100kinSATには9軸センサが搭載されています。 加速度、ジャイロ、地磁気に関して、それぞれX・Y・Z軸の3方向測定できるので3×3で9軸センサとなっています。

100kinSATのマイコン(ESP32)と9軸センサはI2C(アイスクエアドシー、アイツーシー)という通信規格でデータのやり取りを行います。 I2C通信についてはここでは詳しく説明しません。 9軸センサを簡単に扱えるライブラリがあるため、今回はそちらをインストールして使います。
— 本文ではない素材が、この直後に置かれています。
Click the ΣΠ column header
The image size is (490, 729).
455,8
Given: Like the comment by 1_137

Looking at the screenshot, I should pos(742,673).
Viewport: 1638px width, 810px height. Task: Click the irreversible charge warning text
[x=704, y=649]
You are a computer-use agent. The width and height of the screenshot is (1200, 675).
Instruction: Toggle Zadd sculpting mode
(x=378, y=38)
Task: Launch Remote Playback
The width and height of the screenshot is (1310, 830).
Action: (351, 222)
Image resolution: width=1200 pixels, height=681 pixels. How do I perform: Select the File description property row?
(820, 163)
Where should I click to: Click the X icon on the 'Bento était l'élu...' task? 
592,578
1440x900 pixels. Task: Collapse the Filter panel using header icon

https://github.com/bolderflight/mpu9250-arduinoのGitHubリポジトリからライブラリをインストールしましょう。 下記画像に示すように「Code」→「Download ZIP」とクリックしてZIPファイルをダウンロードします。

mpu1 ライブラリのダウンロード

そして、Arduino IDEのライブラリにインポートします。 インポートはArduino IDEのメニューから「スケッチ」→「ライブラリをインクルード」→「.ZIP形式のライブラリをインストール」で先ほどダウンロードしたZIPファイルを選択します。 これでライブラリのインストールは完了です。

mpu2 ライブラリのインストール

サンプルプログラムの実行


ライブラリをインストールしたので、サンプルプログラムを実行してみましょう。 サンプルプログラムは、Arduino IDEのメニューから「ファイル」→「スケッチ例」→「Bolder Flight Systems MPU9250」→「Basic_I2C」をクリックして開きます。

mpu3 サンプルプログラムを開く

サンプルプログラムが開けたら、パソコンと100kinSATをケーブルで接続していることを確認して、Arduino IDEのメニューから「ツール」でボードを「ESP32 Dev Module」に設定して、シリアルポートを選択します。 「マイコンボードに書き込む」のボタンを押してサンプルプログラムを100kinSATに書き込みます。 書き込みが成功したら、シリアルモニタを開いて動作を確認しましょう。 画像のように各センサの値が表示されれば成功です。 もし何も表示されなかったり文字化けしていたりする場合は、ボーレートが115200になっているか確認してみてください(画像の赤枠で囲ったところ)。

mpu4 ボーレートの設定

シリアルモニタには9軸センサから取得した値がそれぞれ表示されています。 しかし、これではただ数字が表示されているだけでよくわかりません。 Arduino IDEにはシリアルモニタ以外にシリアルプロッタという機能があります。 シリアルプロッタを使用すると、センサから取得した値をグラフとしてみることができます。

シリアルモニタを閉じてから、Arduino IDEのメニューの「ツール」→「シリアルプロッタ」をクリックしてみてください。 シリアルプロッタが開き、画像のようにセンサの値がグラフとして描画されるはずです。 100kinSATを上下に振ってみたり、左右に揺らしてみたりしてセンサの値が変化することをグラフで確認してみてください。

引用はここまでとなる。